Development of clinical inflammatory models to predict the efficacy of neoadjuvant chemoradiotherapy and survival in patients with locally advanced rectal cancer: a retrospective study.

AIM

To assess the ability of clinical inflammatory models to predict tumor regression grade (TRG) in response to neoadjuvant chemoradiotherapy (NCRT) and survival in patients with locally advanced rectal cancer (LARC).

METHODS

We retrospectively analyzed 161 patients with LARC who underwent NCRT followed by total mesorectal excision at Beijing Hospital between May 2007 and March 2022. By using logistic and Cox regression analyses, we developed prediction models for TRG in response to NCRT and overall survival (OS), respectively.

RESULTS

Multivariable logistic regression analysis indicated that variations in neutrophil, lymphocyte, and monocyte counts and pre-NCRT (preneoadjuvant chemoradiotherapy) CA19 - 9 levels independently predicted TRG in response to NCRT (all P < 0.05).
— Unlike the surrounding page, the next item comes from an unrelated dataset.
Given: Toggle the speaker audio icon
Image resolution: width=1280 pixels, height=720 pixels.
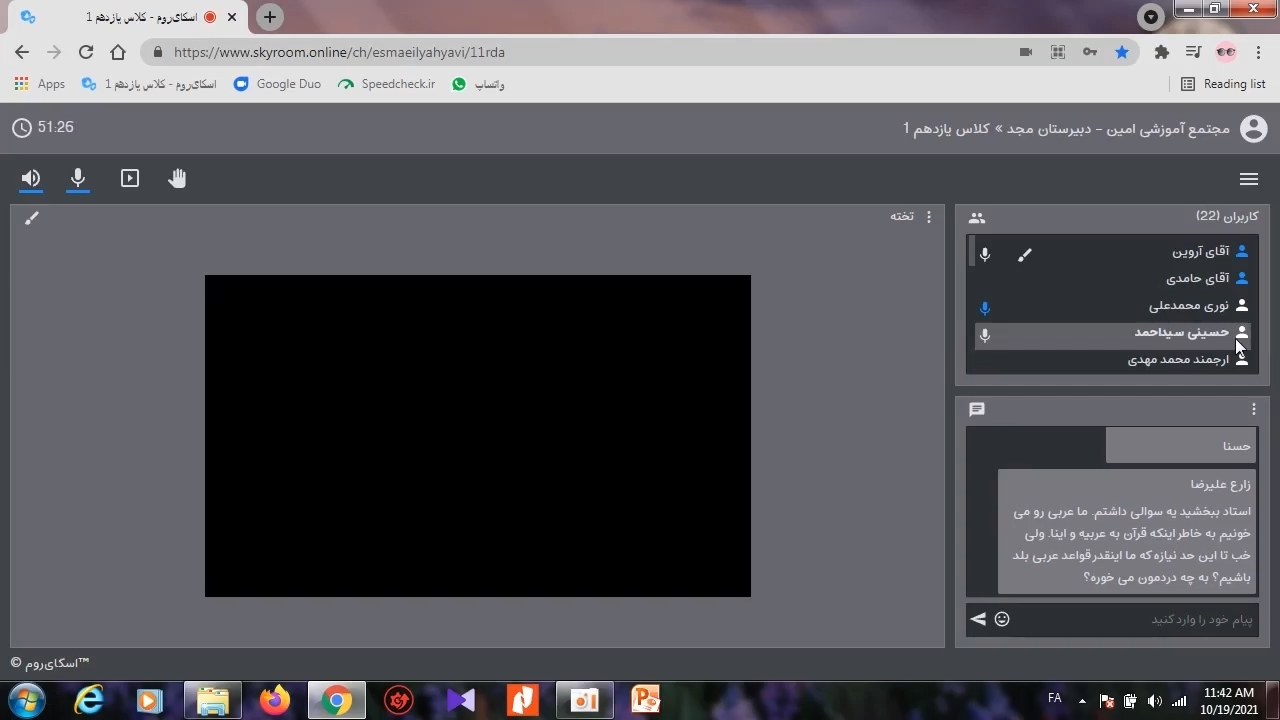Looking at the screenshot, I should [31, 178].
Multivariate Cox regression analysis revealed that clinical tumor (cT) stage, pre-NCRT platelet count, CA19 - 9 level, number of lymph node metastases, and TRG could independently predict OS (all P < 0.05). On the basis of these results, we developed models to predict TRG and OS, respectively. The final predictive model for predicting the response to NCRT had areas under the curve (AUCs) of 0.783 and 0.809 in the training and testing cohorts, respectively; for predicting the 5-year OS rate, the AUC rates were 0.842 and 0.930 in the training and test sets, respectively. The calibration and decision curves showed favorable performance in our prediction models.

CONCLUSION

We combined inflammatory markers with tumor characteristics and successfully developed clinical prediction models for TRG in response to NCRT and OS in patients with LARC. Our findings offer insights for optimizing treatment in patients with LARC.